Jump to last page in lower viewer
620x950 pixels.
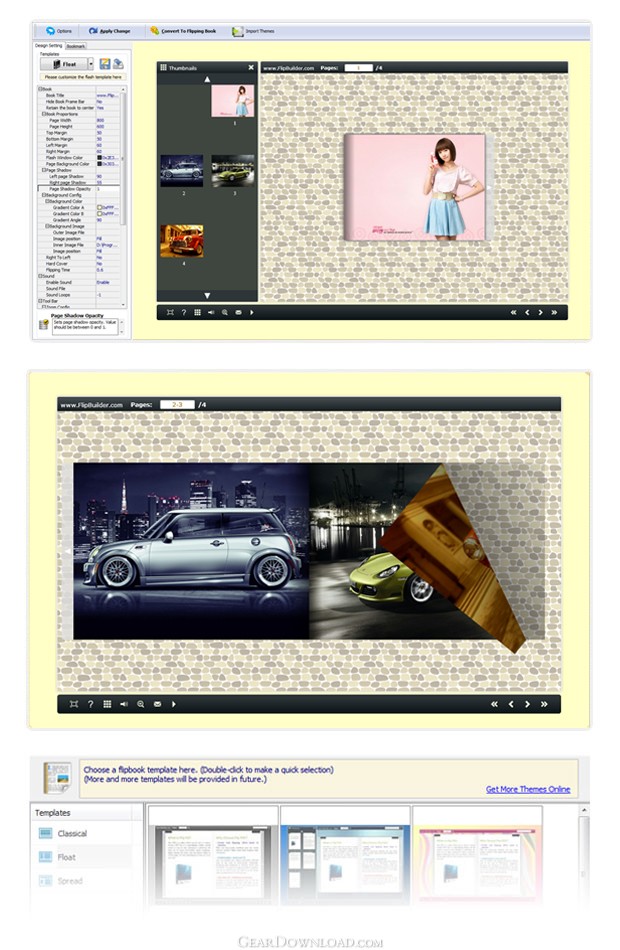click(544, 704)
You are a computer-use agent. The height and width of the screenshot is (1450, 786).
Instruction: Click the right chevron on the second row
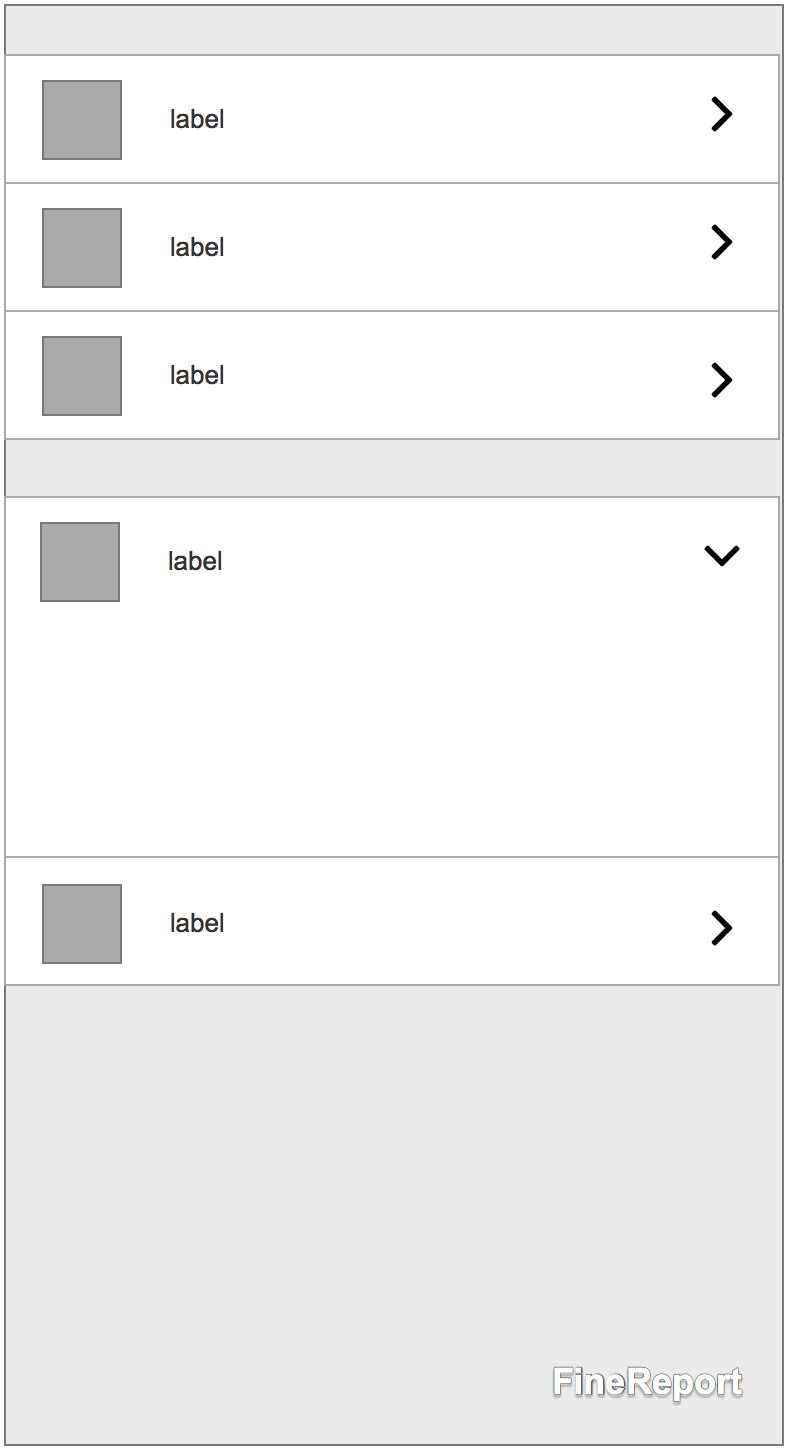point(721,243)
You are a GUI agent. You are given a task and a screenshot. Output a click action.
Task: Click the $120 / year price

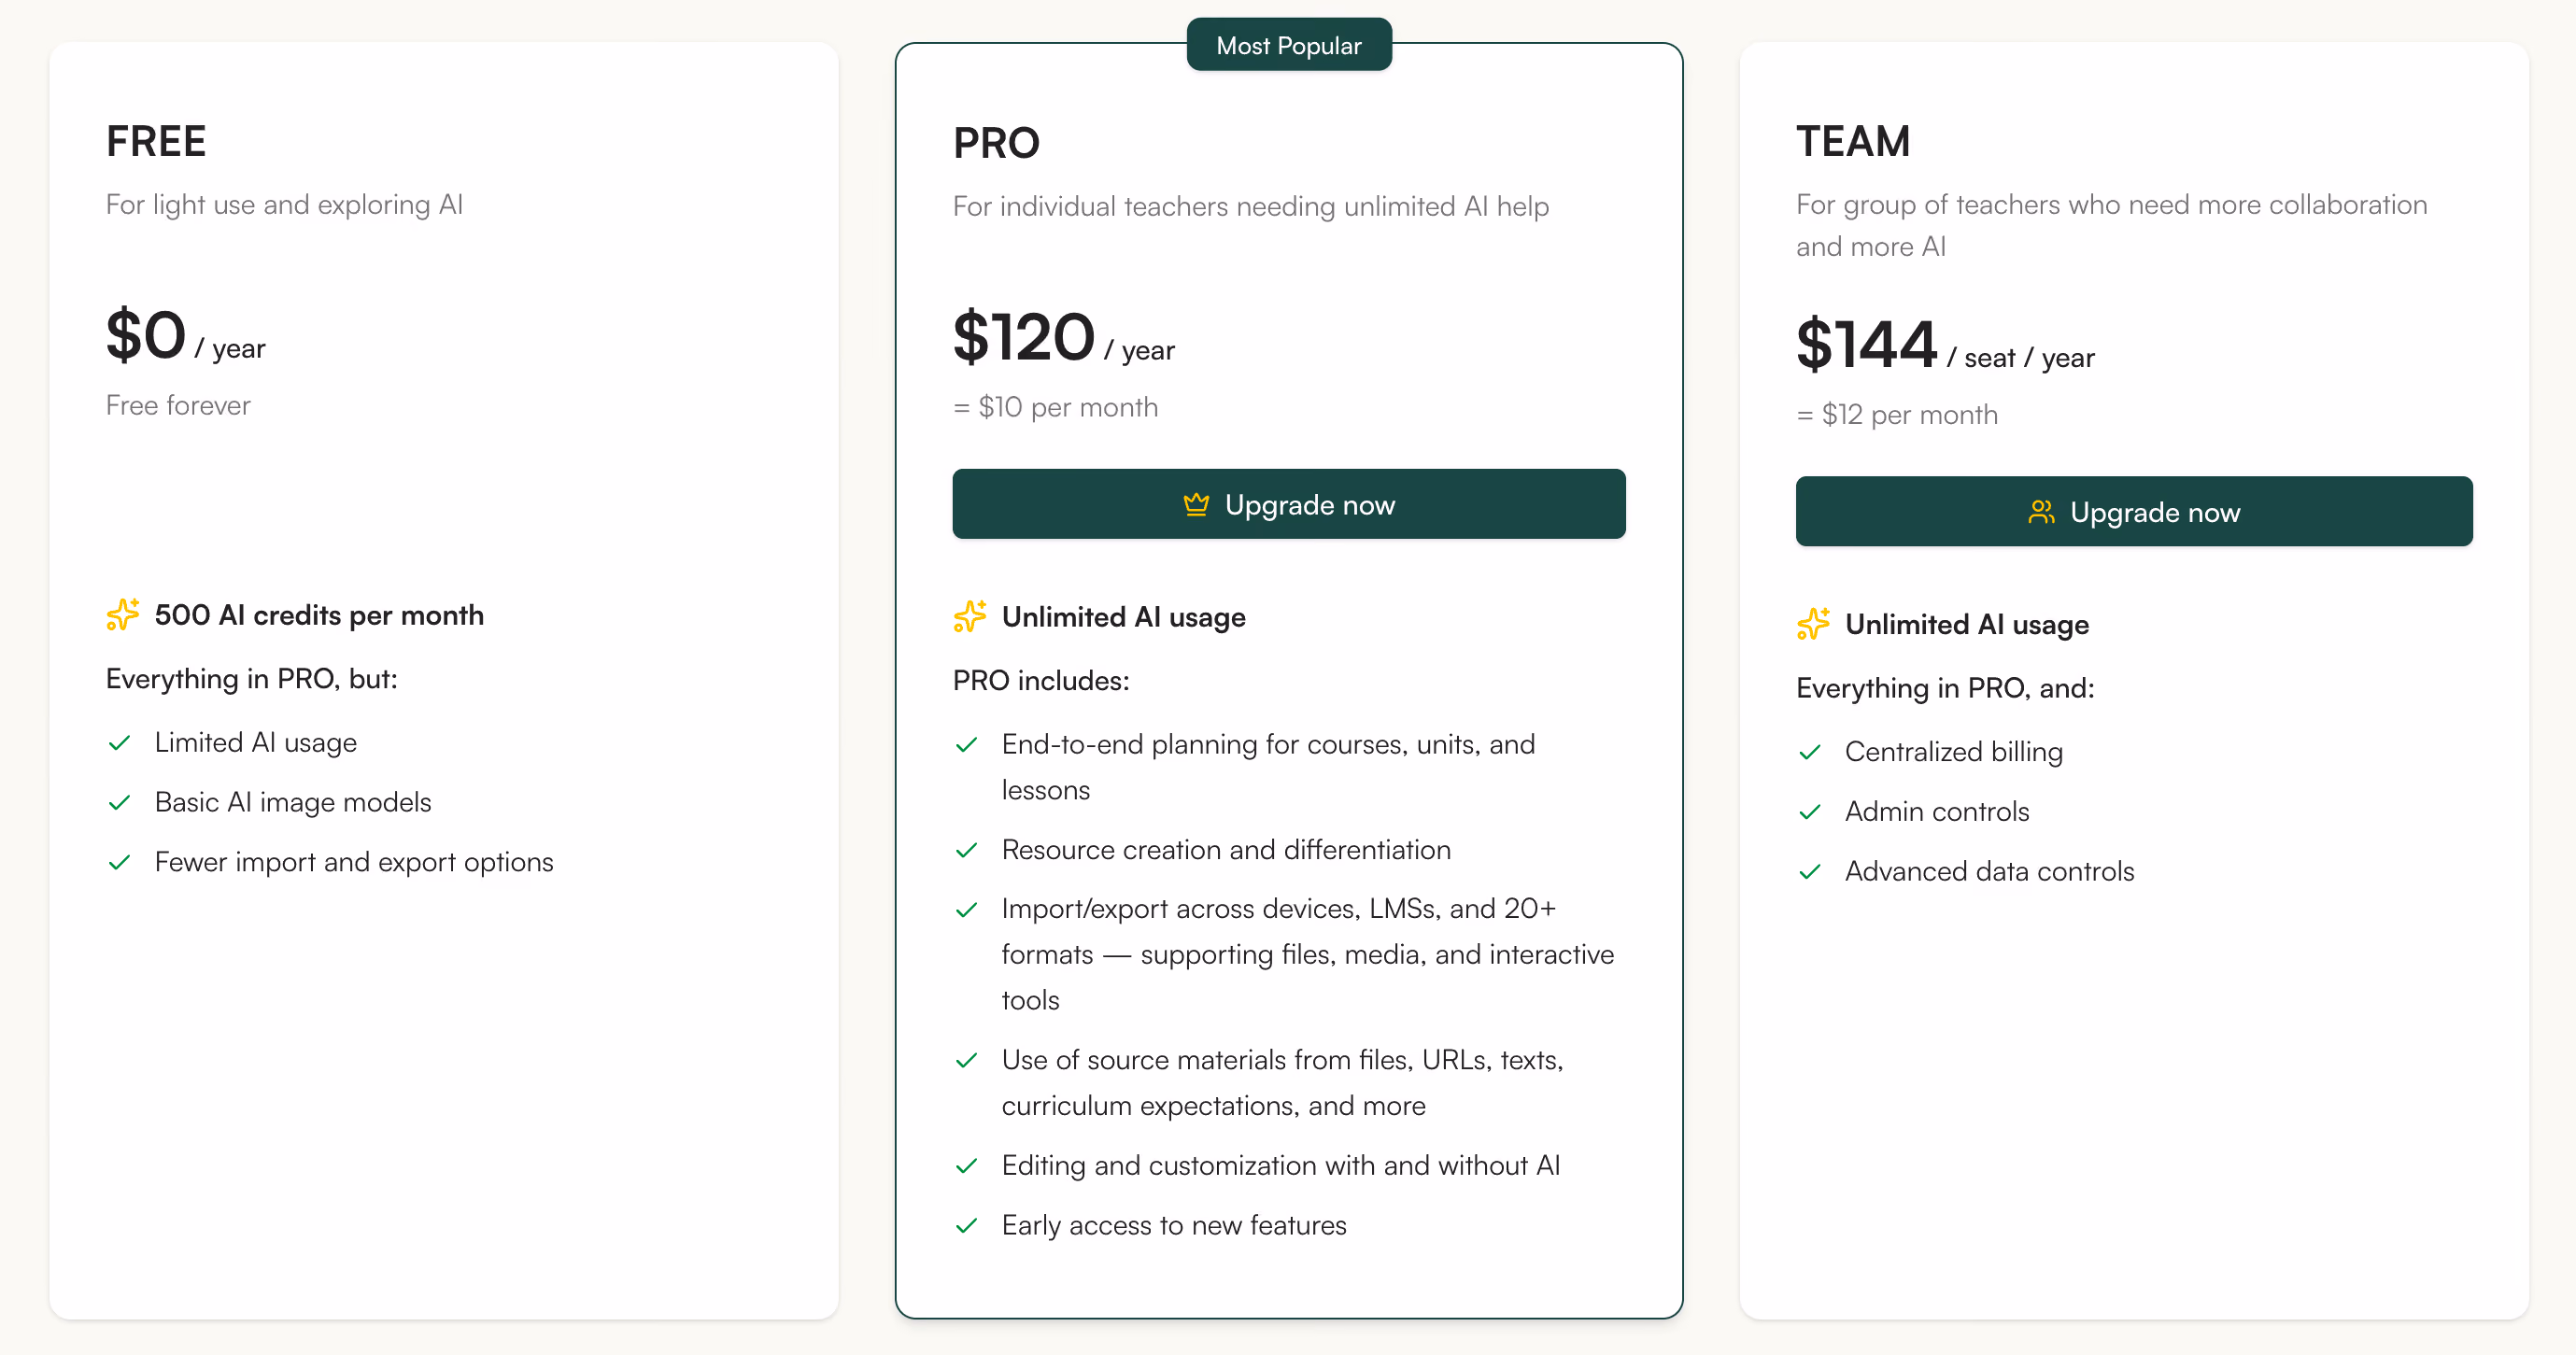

EXERCISE DESCRIPTION :: Above are the records; copy every line in them that holds the word "screenshot".

ANSWER SECTION ::
You are a computer-use agent. The height and width of the screenshot is (1450, 786).
You are a GUI agent. You are given a task and a screenshot. Output a click action.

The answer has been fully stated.